Patients with elevated lactate levels or inadequate lactate metabolism must use lactate-containing peritoneal dialysis solutions with caution. It is recommended that patients with conditions known to increase the risk of lactic acidosis (e.g. acute renal failure, liver cirrhosis, inborn errors of metabolism, treatment with drugs such as metformin and nucleoside / nucleotide reverse transcriptase inhibitors (NRTIs)) must be monitored for occurrence of lactic acidosis before the start of treatment and during treatment with lactate-based peritoneal dialysis solutions.
In patients with diabetes, blood glucose levels must be monitored and the dosage of insulin or other treatment for hyperglycaemia must be adjusted.
When prescribing the solution to be used for an individual patient, consideration must be given to the potential interaction between the dialysis treatment and therapy directed at other existing illnesses. Serum potassium levels must be monitored carefully in patients treated with cardiac glycosides (see section 4.5).
If peritonitis occurs, the choice and dosage of antibiotics must be based upon the results of identification and sensitivity studies of the isolated organism(s) when possible. Prior to identification of the involved organism(s), broad spectrum antibiotics may be indicated.
Encapsulating Peritoneal Sclerosis (EPS) is considered a known, rare complication of peritoneal dialysis therapy. This has been reported in patients using peritoneal dialysis solutions as part of their PD therapy.
The transport characteristics of the peritoneal membrane may change during longterm peritoneal dialysis primarily indicated by a loss of ultrafiltration. In severe cases peritoneal dialysis must be stopped and haemodialysis started.

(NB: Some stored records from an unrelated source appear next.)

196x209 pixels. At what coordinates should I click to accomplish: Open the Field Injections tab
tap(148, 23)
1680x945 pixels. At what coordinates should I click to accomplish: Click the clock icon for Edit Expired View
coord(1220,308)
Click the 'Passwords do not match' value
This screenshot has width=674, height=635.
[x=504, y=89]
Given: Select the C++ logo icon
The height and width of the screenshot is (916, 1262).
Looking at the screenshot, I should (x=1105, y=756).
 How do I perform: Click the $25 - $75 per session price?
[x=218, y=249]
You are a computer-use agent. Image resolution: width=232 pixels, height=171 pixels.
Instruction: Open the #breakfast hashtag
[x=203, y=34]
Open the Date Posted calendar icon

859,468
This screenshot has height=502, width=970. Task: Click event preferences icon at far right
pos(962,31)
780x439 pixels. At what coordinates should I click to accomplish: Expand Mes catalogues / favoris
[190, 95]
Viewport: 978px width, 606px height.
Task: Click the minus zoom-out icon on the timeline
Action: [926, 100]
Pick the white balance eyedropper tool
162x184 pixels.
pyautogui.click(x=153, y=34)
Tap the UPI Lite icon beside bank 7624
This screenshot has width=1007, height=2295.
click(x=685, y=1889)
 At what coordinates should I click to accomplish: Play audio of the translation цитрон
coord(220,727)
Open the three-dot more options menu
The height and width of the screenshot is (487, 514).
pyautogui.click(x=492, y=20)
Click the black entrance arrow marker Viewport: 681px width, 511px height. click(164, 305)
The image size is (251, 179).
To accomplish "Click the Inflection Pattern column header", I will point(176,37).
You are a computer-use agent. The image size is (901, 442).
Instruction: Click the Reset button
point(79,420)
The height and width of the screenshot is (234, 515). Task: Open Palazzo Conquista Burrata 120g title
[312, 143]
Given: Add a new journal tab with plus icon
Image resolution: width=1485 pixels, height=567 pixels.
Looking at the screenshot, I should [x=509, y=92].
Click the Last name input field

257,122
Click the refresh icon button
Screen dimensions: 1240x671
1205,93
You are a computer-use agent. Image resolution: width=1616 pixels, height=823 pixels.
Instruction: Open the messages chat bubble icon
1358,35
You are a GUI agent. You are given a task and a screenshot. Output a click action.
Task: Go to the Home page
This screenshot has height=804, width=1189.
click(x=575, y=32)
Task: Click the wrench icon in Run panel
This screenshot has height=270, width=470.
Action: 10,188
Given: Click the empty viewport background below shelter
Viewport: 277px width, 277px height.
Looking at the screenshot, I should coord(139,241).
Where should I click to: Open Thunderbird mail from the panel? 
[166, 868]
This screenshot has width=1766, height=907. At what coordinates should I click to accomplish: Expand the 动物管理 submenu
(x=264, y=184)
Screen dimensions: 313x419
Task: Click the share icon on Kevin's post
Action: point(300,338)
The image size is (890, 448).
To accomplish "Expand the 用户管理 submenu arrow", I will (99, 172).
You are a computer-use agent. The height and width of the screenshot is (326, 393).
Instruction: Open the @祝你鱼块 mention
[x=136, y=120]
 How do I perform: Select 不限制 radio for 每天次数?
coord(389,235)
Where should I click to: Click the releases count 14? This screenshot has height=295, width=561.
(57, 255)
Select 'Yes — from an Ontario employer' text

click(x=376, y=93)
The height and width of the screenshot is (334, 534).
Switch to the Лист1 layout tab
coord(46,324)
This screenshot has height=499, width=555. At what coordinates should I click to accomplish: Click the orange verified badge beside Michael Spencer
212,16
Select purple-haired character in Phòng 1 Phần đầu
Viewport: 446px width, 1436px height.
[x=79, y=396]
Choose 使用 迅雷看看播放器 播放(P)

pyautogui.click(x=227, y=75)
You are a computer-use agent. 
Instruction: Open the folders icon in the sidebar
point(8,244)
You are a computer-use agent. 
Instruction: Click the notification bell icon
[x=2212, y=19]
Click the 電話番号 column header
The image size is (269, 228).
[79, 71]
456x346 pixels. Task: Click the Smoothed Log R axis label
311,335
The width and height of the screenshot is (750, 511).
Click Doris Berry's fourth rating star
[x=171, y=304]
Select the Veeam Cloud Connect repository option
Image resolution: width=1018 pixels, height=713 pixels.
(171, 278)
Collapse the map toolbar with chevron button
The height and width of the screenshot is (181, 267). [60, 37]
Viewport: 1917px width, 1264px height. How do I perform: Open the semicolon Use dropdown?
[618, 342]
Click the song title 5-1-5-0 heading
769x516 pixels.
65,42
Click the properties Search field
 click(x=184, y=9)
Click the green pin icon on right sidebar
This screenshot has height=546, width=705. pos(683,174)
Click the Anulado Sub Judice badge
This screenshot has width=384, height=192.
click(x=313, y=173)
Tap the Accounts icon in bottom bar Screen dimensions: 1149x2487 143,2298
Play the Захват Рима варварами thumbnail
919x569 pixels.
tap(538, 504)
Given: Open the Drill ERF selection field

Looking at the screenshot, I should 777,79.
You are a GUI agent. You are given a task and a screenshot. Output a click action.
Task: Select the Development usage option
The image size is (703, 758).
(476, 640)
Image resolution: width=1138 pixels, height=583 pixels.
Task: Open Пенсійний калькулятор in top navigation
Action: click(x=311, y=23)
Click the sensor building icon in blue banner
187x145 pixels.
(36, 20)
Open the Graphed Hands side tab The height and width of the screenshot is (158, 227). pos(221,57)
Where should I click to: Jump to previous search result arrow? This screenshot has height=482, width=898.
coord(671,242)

Over-infusion of GLUCOTHERA into the peritoneal cavity may be characterised by abdominal distension/abdominal pain and/or shortness of breath. In case of overinfusion of GLUCOTHERA the solution must be drained from the peritoneal cavity.
Precautions
Serum electrolyte concentrations (particularly potassium, magnesium and calcium), blood chemistry (including parathyroid hormone) and haematological parameters must be monitored periodically.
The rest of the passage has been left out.